Révélé par Le Cauchemar de Darwin (2005) sur le trafic d’armes en Tanzanie et après Nous venons en amis (2015), sur le colonialisme sino-américain au Soudan, le documentariste Hubert Sauper emmène sa caméra à La Havane où il interroge des enfants sur Cuba. Sans clichés, il parle de la colonisation, de l’impérialisme, de la révolution et du futur, par la voix d’enfants à la clairvoyance singulière.
Témoignages et mythologie
En 1898, l’explosion du destroyer américain USS Maine dans le port de La Havane, rompt l’emprise coloniale espagnole sur Cuba. Victimes, les Etats-Unis prennent le relais sur l'île, jusqu’à la révolution castriste (1953-59). L’embargo américain inhérent au nouveau pouvoir communiste, le protectorat soviétique et sa fin en 1990, la complexité contemporaine, sont expliqués par "les jeunes prophètes", comme les appelle Hubert Sauper. Des enfants de La Havane, garants d’un avenir pour un pays, épicentre des rapports est-ouest, et qu’ils aiment.Hubert Sauper double son propos d’une analyse des mythes nés de l’histoire, dans la propagande filmée, américaine, puis castriste. Il met au centre de son propos la manipulation d’un peuple qui ne demande qu’à se fier à une parole de confiance. En filmant des enfants et en leur faisant raconter l’histoire de Cuba, le documentariste les identifie aux Cubains dans leur ensemble, et à nous, récepteurs de l’histoire forgée par ceux qui l’on faite, et commanditaires des "versions officielles". Des contes.
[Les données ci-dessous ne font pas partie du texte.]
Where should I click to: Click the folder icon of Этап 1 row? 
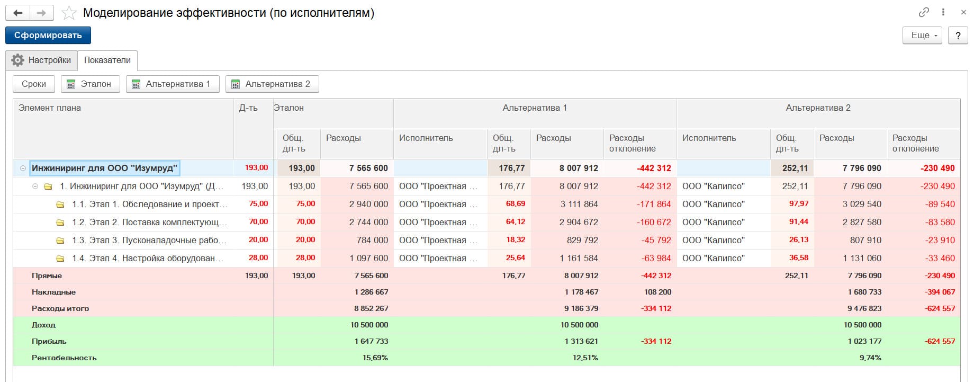pos(60,205)
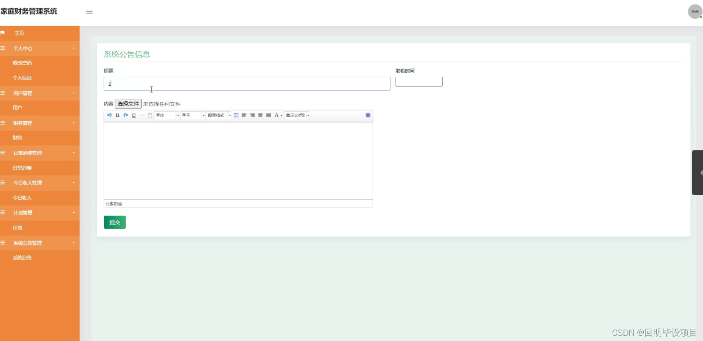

Mais par la voix lucide des enfants, Hubert Sauper lance aussi un message d’avenir avec une puissante énergie.
Marketing politique
De telles manipulations ont toujours été de mise. L’inventeur en est Edward Bernays, double neuveu (par père et mère) de Freud, qui a théorisé le marketing aux Etats-Unis dès les années 1920. Une technique récupérée par la politique et notamment Joseph Goebbels, ministre de la propagande nazie, et d’autres dictateurs sud-américains. Il n’y est pas fait référence dans le film. Mais des images américaines truquées de l’explosion de l’USS Maine en 1898, s'avèrent prémonitoires d'une propagande à venir. Elles sont à l'origine de la fin de la présence espagnole, et de l’installation d’un système pervers de manipulation massive, au bénéfice des USA.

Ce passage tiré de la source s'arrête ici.